Results are always yielded in the order of the inputs, regardless of the order in which the individual actions finish.

Limiting concurrency

For rate-limited APIs, GPU quotas, or connection limits, cap how many actions run at once with the concurrency parameter:

async for r in flyte.map.aio(call_llm_api, prompts, concurrency=3):
    ...

Only three actions are in flight at a time; as each completes, the next input is submitted. For a full comparison of flyte.map(concurrency=N) against asyncio.Semaphore, see Controlling parallel execution.

Handling errors

By default (return_exceptions=True) the map runs to completion even if some invocations fail, and each failure surfaces as an exception object in the results stream:

@env.task
def maybe_fail(x: int) -> str:
    if x == 2:
        raise ValueError("bad input")
    return f"ok-{x}"


@env.task
def main(n: int) -> None:
    for r in flyte.map(maybe_fail, range(n)):
        if isinstance(r, Exception):
            print(f"error: {r}")
        else:
            print(r)

Set return_exceptions=False to fail fast instead: iteration raises on the first failed action.
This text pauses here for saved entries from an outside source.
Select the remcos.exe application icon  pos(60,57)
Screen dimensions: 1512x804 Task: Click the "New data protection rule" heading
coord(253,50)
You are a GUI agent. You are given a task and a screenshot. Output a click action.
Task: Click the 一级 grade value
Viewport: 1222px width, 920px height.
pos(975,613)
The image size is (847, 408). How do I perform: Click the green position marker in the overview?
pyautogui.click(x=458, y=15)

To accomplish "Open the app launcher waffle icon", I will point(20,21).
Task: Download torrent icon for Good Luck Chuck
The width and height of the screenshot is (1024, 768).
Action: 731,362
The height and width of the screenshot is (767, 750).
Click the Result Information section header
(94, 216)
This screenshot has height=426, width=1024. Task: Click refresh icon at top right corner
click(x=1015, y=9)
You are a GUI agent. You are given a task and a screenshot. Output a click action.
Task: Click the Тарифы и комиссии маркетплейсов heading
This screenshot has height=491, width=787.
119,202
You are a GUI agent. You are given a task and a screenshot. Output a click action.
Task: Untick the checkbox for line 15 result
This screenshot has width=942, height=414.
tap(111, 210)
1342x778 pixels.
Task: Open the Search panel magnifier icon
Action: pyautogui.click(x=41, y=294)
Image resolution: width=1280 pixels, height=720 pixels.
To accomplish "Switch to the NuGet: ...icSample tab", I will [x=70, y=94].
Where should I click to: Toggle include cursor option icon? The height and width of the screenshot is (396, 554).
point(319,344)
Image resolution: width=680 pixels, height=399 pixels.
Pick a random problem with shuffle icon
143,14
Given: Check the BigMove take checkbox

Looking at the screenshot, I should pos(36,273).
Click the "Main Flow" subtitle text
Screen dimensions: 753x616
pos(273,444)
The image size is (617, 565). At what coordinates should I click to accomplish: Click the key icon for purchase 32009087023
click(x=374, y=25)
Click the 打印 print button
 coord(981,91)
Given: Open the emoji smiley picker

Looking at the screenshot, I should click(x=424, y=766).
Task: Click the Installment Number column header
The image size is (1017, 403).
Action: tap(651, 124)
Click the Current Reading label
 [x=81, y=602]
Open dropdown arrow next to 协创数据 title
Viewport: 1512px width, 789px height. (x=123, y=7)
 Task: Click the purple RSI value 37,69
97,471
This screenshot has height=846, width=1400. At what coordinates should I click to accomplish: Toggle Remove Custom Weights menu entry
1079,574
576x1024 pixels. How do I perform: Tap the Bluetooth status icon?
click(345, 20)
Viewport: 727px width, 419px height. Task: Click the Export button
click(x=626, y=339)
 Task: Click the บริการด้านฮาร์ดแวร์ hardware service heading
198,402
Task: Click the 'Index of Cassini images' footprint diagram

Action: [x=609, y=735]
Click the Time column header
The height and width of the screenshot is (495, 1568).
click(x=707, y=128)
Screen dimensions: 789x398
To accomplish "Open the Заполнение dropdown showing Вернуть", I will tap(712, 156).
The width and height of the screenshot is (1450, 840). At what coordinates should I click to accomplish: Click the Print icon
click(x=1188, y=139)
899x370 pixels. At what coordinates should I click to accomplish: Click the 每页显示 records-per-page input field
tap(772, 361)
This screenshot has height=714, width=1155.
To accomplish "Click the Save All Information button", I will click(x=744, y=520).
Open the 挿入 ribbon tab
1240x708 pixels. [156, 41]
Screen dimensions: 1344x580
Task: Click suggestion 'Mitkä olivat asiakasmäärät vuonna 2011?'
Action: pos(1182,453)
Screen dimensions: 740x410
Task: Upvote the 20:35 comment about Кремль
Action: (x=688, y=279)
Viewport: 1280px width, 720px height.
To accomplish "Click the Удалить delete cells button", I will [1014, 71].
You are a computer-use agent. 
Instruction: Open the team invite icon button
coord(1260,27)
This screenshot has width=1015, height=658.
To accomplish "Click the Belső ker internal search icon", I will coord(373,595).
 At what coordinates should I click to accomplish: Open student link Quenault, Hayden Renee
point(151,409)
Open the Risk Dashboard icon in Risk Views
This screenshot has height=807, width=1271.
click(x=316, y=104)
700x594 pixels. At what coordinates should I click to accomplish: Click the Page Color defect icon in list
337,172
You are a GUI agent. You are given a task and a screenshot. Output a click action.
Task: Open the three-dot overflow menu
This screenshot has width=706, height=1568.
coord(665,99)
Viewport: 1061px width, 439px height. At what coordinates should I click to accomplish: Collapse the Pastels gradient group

Binding constant arguments with functools.partial

Often you want to map over one argument while holding others constant. Bind the constants with functools.partial, leaving exactly one parameter free — that’s the one flyte.map varies:

from functools import partial

import flyte

env = flyte.TaskEnvironment(name="map-partial")


@env.task
def score(compound_id: str, model_name: str, batch_id: str) -> str:
    return f"{compound_id}:{model_name}:{batch_id}"


@env.task
def main() -> None:
    compounds = [str(i) for i in range(3)]
    scorer = partial(score, model_name="v2", batch_id="run-42")
    # compound_id is the only parameter left unbound, so it is what map varies.
    results = list(flyte.map(scorer, compounds))
    print("\n".join(results))

flyte.map inserts each mapped value positionally, right after the partial’s bound positional arguments, and requires exactly one parameter to be left unbound. Above, model_name and batch_id are bound as keywords, so the mapped value fills the first slot — compound_id. To vary a later parameter, bind the ones before it positionally and the ones after it by keyword — for example, partial(score, "compound-1", batch_id="run-42") maps model_name. flyte.map raises a TypeError if more or fewer than one parameter is left unbound, or if the mapped positional slot is also bound as a keyword.

When to use flyte.map

Reach for flyte.map when:

  • Every item goes through the same task.
  • You want built-in, in-order result collection and per-item error capture.
  • You want simple, declarative concurrency control via the concurrency parameter.

Use asyncio.gather instead when you are fanning out across different tasks in one batch, or when you need full control over how the coroutines are assembled. Use an asyncio.Semaphore when different task types in the same batch need different concurrency limits.